## Task to complete
Print all the records below, word for word and in full.
=== Begin Enclosure ===
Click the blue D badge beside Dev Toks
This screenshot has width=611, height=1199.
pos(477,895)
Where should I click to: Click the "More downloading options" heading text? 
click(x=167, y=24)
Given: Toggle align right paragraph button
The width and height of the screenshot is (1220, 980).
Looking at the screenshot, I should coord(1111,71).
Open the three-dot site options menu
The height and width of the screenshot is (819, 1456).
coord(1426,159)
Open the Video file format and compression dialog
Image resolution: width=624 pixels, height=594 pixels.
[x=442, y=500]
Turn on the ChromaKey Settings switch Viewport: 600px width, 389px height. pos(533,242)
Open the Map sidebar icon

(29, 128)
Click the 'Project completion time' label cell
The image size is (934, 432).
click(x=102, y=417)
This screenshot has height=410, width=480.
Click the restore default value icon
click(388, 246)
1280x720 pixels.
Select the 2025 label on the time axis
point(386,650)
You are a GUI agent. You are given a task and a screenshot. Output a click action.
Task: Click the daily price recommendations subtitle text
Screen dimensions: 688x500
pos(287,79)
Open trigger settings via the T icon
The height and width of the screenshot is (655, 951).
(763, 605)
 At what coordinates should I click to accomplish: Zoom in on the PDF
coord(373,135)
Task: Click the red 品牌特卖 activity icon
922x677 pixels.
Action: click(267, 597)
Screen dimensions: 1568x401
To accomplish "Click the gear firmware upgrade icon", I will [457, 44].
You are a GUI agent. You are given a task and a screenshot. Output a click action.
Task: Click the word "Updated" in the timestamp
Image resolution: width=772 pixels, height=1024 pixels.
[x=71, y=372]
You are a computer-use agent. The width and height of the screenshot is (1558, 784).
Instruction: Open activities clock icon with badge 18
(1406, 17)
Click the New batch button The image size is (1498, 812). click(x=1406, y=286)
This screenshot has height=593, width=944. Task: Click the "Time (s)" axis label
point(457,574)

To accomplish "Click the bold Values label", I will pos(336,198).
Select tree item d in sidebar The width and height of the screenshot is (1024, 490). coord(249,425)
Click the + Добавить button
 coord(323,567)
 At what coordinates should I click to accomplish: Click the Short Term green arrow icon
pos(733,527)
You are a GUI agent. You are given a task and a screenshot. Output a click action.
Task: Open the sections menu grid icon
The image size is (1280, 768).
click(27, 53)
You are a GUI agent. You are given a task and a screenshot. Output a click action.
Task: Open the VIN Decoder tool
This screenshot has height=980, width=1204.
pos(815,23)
=== End Enclosure ===
## Answer
Click the blue D badge beside Dev Toks
This screenshot has width=611, height=1199.
pos(477,895)
Where should I click to: Click the "More downloading options" heading text? 
click(x=167, y=24)
Given: Toggle align right paragraph button
The width and height of the screenshot is (1220, 980).
Looking at the screenshot, I should coord(1111,71).
Open the three-dot site options menu
The height and width of the screenshot is (819, 1456).
coord(1426,159)
Open the Video file format and compression dialog
Image resolution: width=624 pixels, height=594 pixels.
[x=442, y=500]
Turn on the ChromaKey Settings switch Viewport: 600px width, 389px height. pos(533,242)
Open the Map sidebar icon

(29, 128)
Click the 'Project completion time' label cell
The image size is (934, 432).
click(x=102, y=417)
This screenshot has height=410, width=480.
Click the restore default value icon
click(388, 246)
1280x720 pixels.
Select the 2025 label on the time axis
point(386,650)
You are a GUI agent. You are given a task and a screenshot. Output a click action.
Task: Click the daily price recommendations subtitle text
Screen dimensions: 688x500
pos(287,79)
Open trigger settings via the T icon
The height and width of the screenshot is (655, 951).
(763, 605)
 At what coordinates should I click to accomplish: Zoom in on the PDF
coord(373,135)
Task: Click the red 品牌特卖 activity icon
922x677 pixels.
Action: click(267, 597)
Screen dimensions: 1568x401
To accomplish "Click the gear firmware upgrade icon", I will [457, 44].
You are a GUI agent. You are given a task and a screenshot. Output a click action.
Task: Click the word "Updated" in the timestamp
Image resolution: width=772 pixels, height=1024 pixels.
[x=71, y=372]
You are a computer-use agent. The width and height of the screenshot is (1558, 784).
Instruction: Open activities clock icon with badge 18
(1406, 17)
Click the New batch button The image size is (1498, 812). click(x=1406, y=286)
This screenshot has height=593, width=944. Task: Click the "Time (s)" axis label
point(457,574)

To accomplish "Click the bold Values label", I will pos(336,198).
Select tree item d in sidebar The width and height of the screenshot is (1024, 490). coord(249,425)
Click the + Добавить button
 coord(323,567)
 At what coordinates should I click to accomplish: Click the Short Term green arrow icon
pos(733,527)
You are a GUI agent. You are given a task and a screenshot. Output a click action.
Task: Open the sections menu grid icon
The image size is (1280, 768).
click(27, 53)
You are a GUI agent. You are given a task and a screenshot. Output a click action.
Task: Open the VIN Decoder tool
This screenshot has height=980, width=1204.
pos(815,23)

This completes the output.